The computer program Adobe Photoshop is frequently used to modify images of models in order to make them appear much thinner than they actually are. At times, the modifications have been so outrageous that they have led to protests, particularly against the fashion brand Ralph Lauren.
These ubiquitous photoshopped images are presented as if they are real; women and girls who encounter these images are never told that the standards of beauty and the female bodies they see in magazines, on billboards and in advertisements have been altered and are in fact not representative of real women's bodies.
Women deserve to know that the images presented to them as beauty ideals are indeed fake, and that the thinness presented in many of these images would be unhealthy and unnattainable in real life. Photoshopped images should carry disclaimers stating that they have been altered, in order to prevent even more unrealistic standards of thinness and beauty from taking hold in a society already plagued by serious eating disorders.
Tell Advertisers and Magazines To Put Disclaimers on Photoshopped Images
Dear New York State Legislature,
The computer program Adobe Photoshop is frequently used to make models used in advertisements, cover photos and fashion spreads look much thinner than they actually are. This program exacerbates the already serious problem of unhealthy body image in the media, encouraging a dangerous obsession with thinness that has contributed to an epidemic of eating disorders in the U.S.
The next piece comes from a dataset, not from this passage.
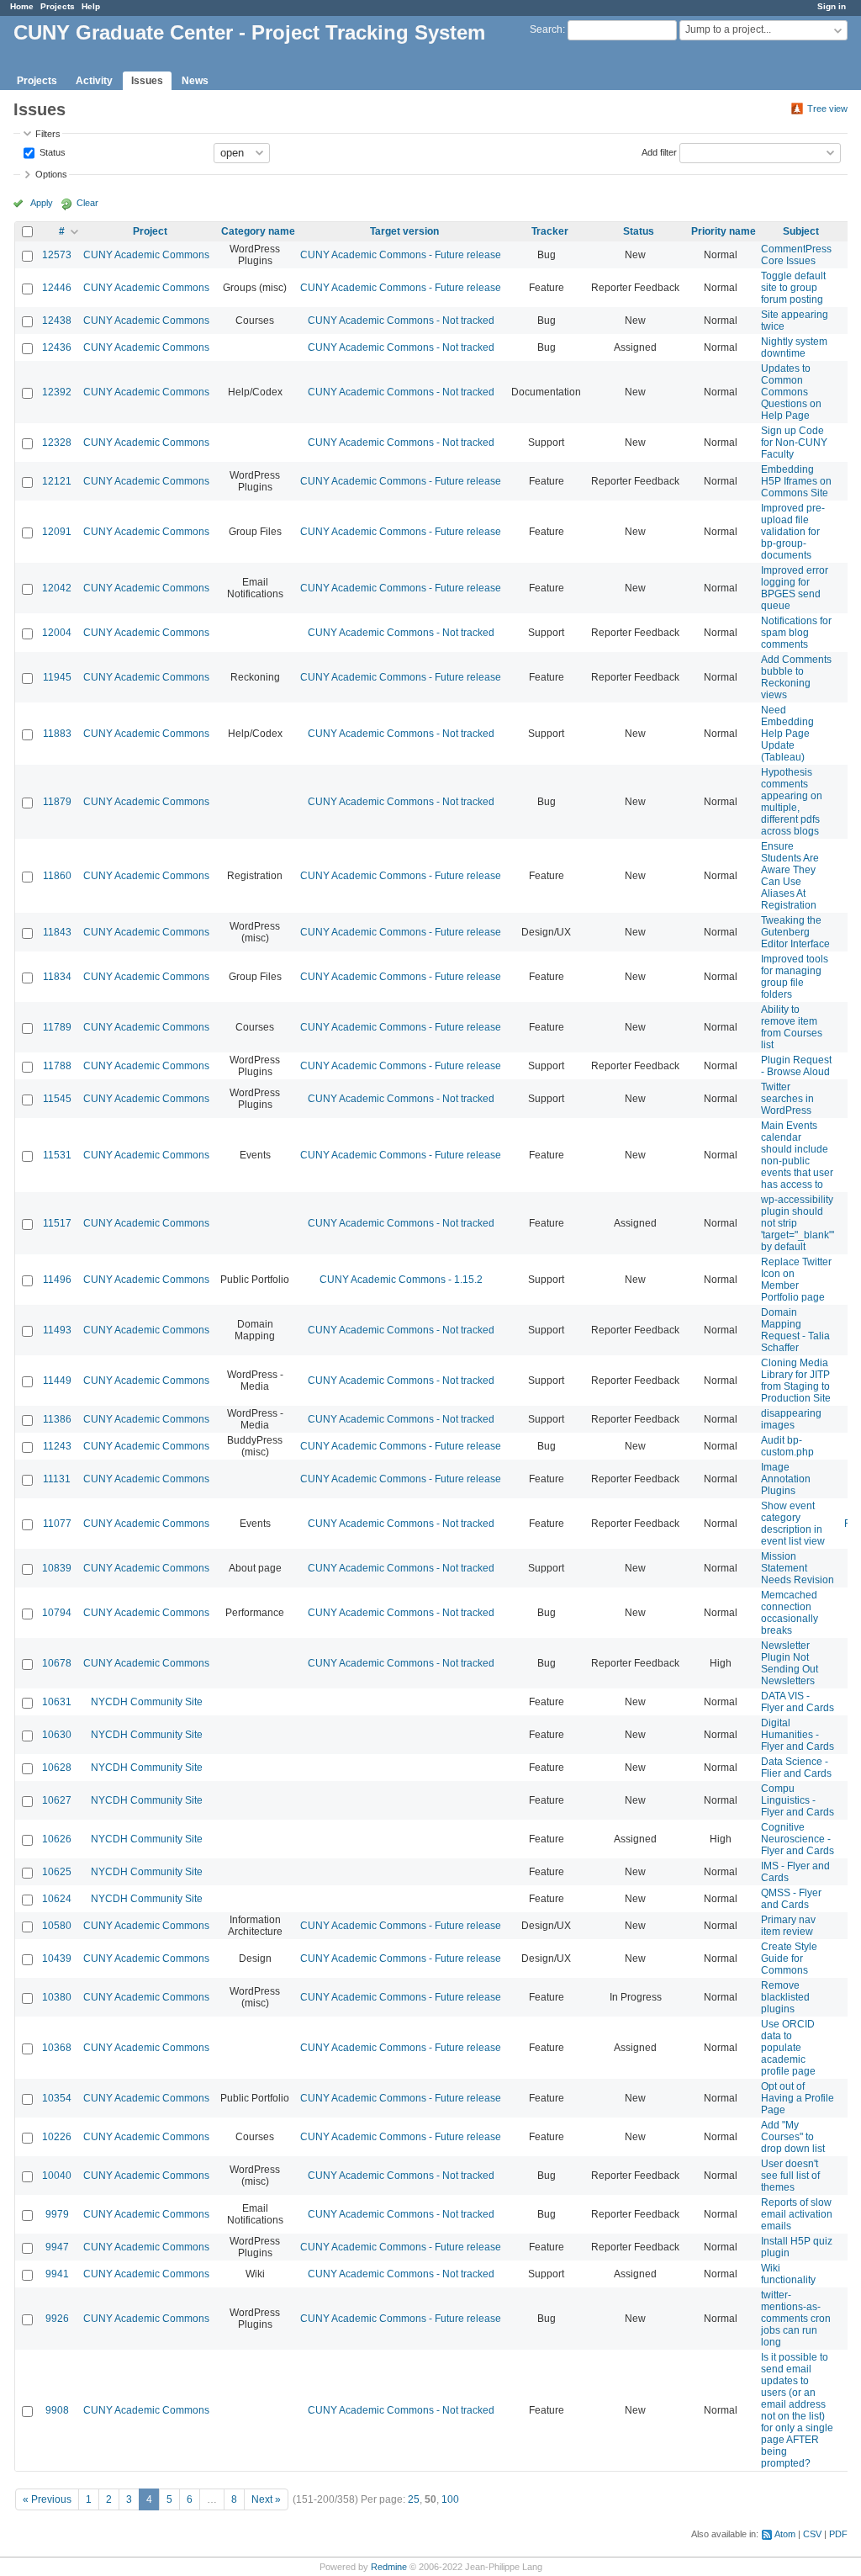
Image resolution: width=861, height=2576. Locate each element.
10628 (56, 1767)
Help (91, 6)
The images produced by Photoshop have become so extreme in their manipulation that they have lead to international outcry and protests. Women and girls are already bombarded with images of extreme thinness in the media and fashion industries, but Photoshop takes the problem to another level. Photoshopped images show models whose already slender bodies have been reduced to an unreal, dangerous, engineered level of thinness. The images Photoshop produces are completely false, yet no warning or disclaimer exists to alert women and girls to the fact that these images of beauty and thinness have been faked by a computer program.
Please demand that advertisers and magazines place disclaimers on Photoshopped images, warning women and girls that these images have been altered and do not represent real women's bodies. Women and girls deserve to know that the images they are being shown do not represent reality, and that it is physically dangerous and often impossible for them to aspire to the standards these images encourage.